Firm notes the company has made significant changes in its footwear organization since the departure of former Vice President Brad Gebhard last October, overhauling the staff (including 100% of the senior merchandising team, the design leadership, as well as sales and distribution staff) and realigning production processes. Newly developed product will have a greater casual/lifestyle focus, with more year-round offerings (currently primarily cold weather products). The first line to incorporate these changes will be the spring '08 offering, which should post some good growth against slight declines in spring '07.
Firm sees moderate fall backlog growth, in the 6-8% range. They continue to see relatively moderate fall backlog growth, due to a warm winter in the US and Europe, and the likelihood that footwear orders will be down y/y. (While retail inventories in the US have now cleared given a much colder and wetter February, they got the sense that European outerwear inventories remain thick.) This represents a deceleration from last fall's 8.7% constant dollar organic backlog, which included low single digits growth in footwear orders (keep in mind that footwear SKUs will be down 33% for fall '07).
Management pointed out some key differentiators between the two brands. North Face is far more of a fashion brand than Columbia (which is more focused on authenticity and value) and has a very small sportswear business (39% of Columbia's sales, and up 18% this past fall). While North Face does provide markdown support to retailers (Columbia does not), management also pointed out that Columbia provides much higher initial mark-ups to retail customers.
Firm thinks investors will have one more big opportunity to buy COLM, after March results, assuming conservative backlog growth and guidance. They reiterate Buy and call COLM their best retail idea.
- Morgan Stanley says they're getting more cautious on COLM's order backlog. Recent sales data and discussions with retailers for COLM's outerwear business cast some doubt as to the quality of current order backlog levels -- a key stock driver.
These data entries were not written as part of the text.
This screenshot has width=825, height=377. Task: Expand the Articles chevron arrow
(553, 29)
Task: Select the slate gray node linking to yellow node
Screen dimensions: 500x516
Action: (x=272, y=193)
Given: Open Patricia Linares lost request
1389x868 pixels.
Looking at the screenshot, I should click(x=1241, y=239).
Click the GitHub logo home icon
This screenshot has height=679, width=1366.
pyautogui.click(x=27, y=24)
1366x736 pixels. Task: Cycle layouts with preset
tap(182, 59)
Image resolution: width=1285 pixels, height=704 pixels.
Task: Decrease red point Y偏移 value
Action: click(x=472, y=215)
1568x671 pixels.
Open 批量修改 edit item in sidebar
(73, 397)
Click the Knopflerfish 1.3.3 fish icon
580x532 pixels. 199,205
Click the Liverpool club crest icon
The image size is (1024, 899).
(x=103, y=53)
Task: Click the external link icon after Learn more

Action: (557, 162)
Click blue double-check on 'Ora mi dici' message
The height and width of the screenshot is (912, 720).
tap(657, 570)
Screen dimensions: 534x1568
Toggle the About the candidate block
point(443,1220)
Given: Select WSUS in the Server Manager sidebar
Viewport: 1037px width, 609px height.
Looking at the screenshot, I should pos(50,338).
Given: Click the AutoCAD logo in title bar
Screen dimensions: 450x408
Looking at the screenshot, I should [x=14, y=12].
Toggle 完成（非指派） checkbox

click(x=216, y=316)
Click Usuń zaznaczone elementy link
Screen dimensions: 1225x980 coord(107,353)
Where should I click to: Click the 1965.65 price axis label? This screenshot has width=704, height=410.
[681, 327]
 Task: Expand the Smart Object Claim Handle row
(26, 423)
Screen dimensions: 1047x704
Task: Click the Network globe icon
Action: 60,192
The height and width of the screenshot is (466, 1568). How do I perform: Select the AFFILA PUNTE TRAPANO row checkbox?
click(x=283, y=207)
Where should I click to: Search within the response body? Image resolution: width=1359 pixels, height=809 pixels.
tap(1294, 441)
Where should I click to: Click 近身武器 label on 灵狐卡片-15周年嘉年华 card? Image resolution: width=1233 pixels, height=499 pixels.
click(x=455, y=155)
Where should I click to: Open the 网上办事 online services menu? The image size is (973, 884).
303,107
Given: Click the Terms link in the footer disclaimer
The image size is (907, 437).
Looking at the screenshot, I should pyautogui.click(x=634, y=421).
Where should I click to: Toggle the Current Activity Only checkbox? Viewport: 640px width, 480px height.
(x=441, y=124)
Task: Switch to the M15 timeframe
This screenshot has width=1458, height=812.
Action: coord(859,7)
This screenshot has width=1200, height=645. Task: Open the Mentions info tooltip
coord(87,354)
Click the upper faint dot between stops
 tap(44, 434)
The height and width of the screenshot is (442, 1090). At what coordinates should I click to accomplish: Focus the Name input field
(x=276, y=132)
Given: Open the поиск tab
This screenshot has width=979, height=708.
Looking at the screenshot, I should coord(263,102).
While market share in core Outerwear (50%+ of EBIT) is rising nicely yy, they're seeing 20%+ declines in avg price point suggesting that retailers are heavily discounting product to clear the shelf for spring merchandise. Not a shocker given the rough winter for the cold-weather apparel business, but never a good data point to see for an apparel brand.
Why This is Important: By firm's math, 65% of COLM's sales, and nearly 75% of annual cash flow comes from the fall selling season. Advance orders are being booked today, and reported by COLM next month w/1Q EPS. The North Face (owned by VFC) is not slowing down nor are smaller brands like Spyder and Marmot (owned by K2) that are gaining share. In addition, they're seeing new competitors like Merrill (owned by Wolverine Worldwide) get into the Outdoor space. Furthermore, there's an overinventoried US retail base that firm thinks is only holding margin steady due to vendor markdown support, and yet COLM is one of the few brands that does not offer such margin support. When all is said and done, they think that the outerwear space will be a share-grab for fall '07 (orders being placed now), and firm's concerned about COLM's relative positioning.
Notablecalls: Ouch! COLM shares are going to get hurt today. While Merrill seems to be positive at the first glance - best retail idea after all - they are also not expecting to see strong backlog that seems to be priced into the stock. And backlog is just about everything this stock is about. Actionable!!